Find an actuary in your area, let them know you're part of an on-campus group and ask if they would be willing to talk with you about their work.
"If you get in touch with a company and say, 'Hey, we've got a group of five or 10 people who are interested in learning more,' my experience has been that there's a pretty good chance that someone will be happy to come and chat with you about that," Sloughter says.
3. Land an actuarial internship
If you're in college and you hope to become an actuary, try to find a position as an actuarial intern before you graduate. You'll gain experience and perspective on what day-to-day life as an actuary is like. If you perform well, you may even be able to secure a job after graduation.
"A lot of people will have an internship between their junior and senior year that then turns into a job with the same company once they graduate," says Sloughter.
4. Prep for the exams
Entry-level actuaries will take between seven and 10 exams before they start a position in the field. Your testing schedule will be based on which of the two actuarial tracks you decide to pursue:
- Life and health insurance
- Property and casualty insurance
"Most jobs want to hire someone who has passed at least one of those exams," says Sloughter. If you've been studying math and business, your undergraduate classes may have covered the material on the exams. That said, preparing with a study group or with study guides is also important. According to Sloughter, the exams have a high failure rate, so students shouldn't be surprised if they don't pass on the first try. "You go back and you study some more and take it again," he says. "It doesn't look like a red mark against you."

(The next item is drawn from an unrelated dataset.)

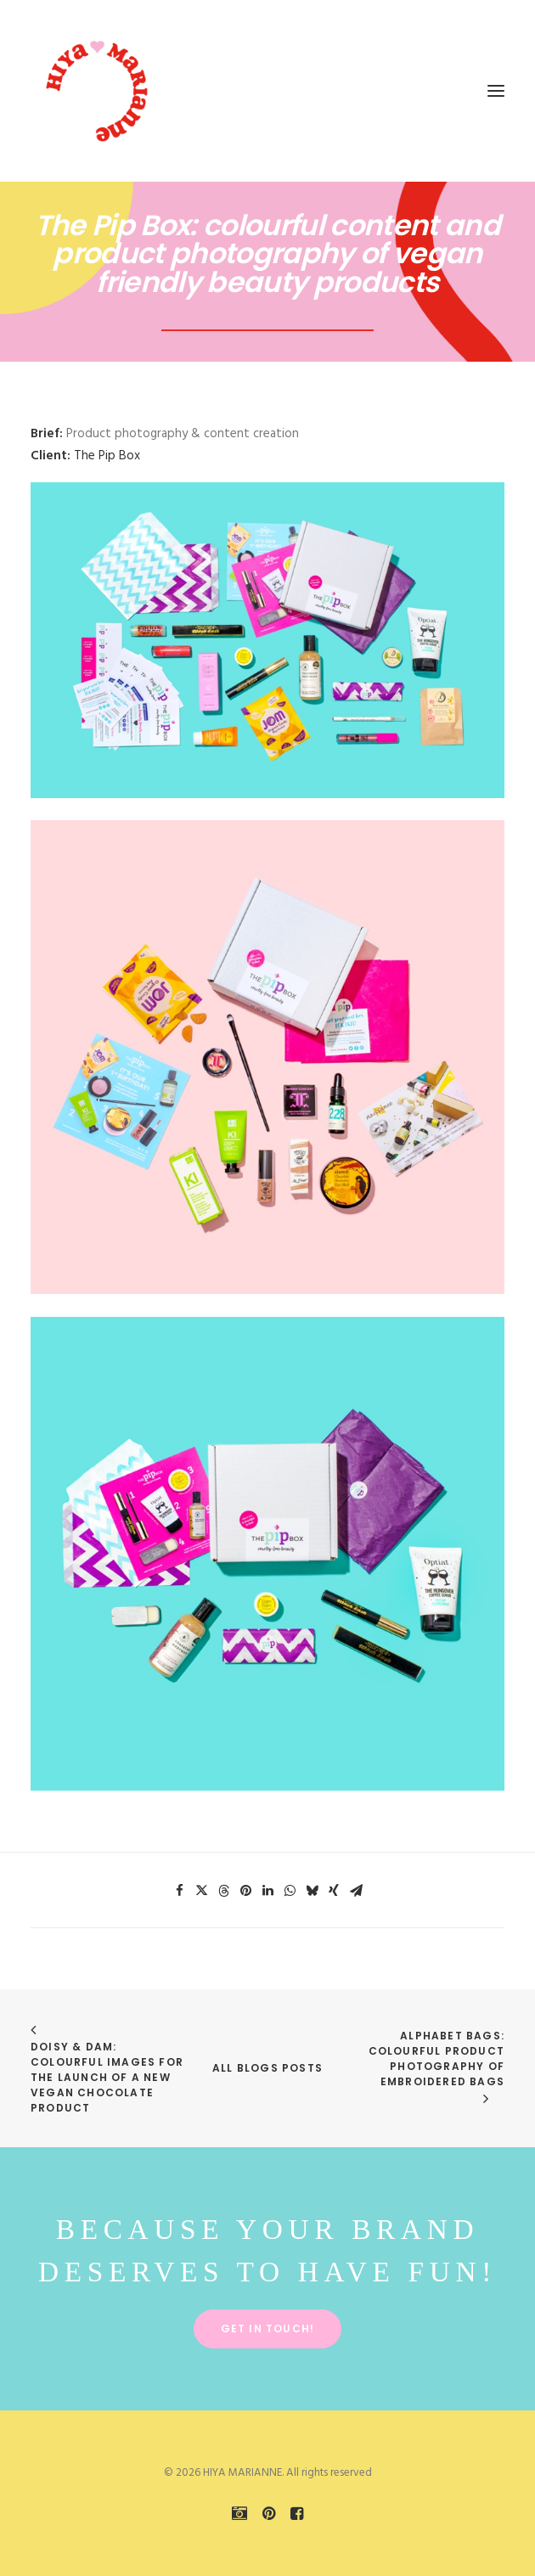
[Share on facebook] (179, 1891)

5. Send out those applications
Before you apply for a job, make sure your resume is concise and professional. Check out our Resume Builder to write a resume that will stand out and get you to the interview phase. Or, you can check out our Consulting Actuary Resume Example, and work from that if you'd like. Your cover letter should convey your experience and the skills you have that would ensure your success as an actuary, like math and problem-solving. Get even more advice to build a strong application with our Cover Letter Builder.
When it comes to standing out as a high-quality candidate, your application materials and showing initiative will set you well on your way. Add a couple of the required exams and an internship to the mix and you'll be an extremely strong candidate. With preparation, education and a professional resume, you'll be much closer to getting your dream job as an actuary.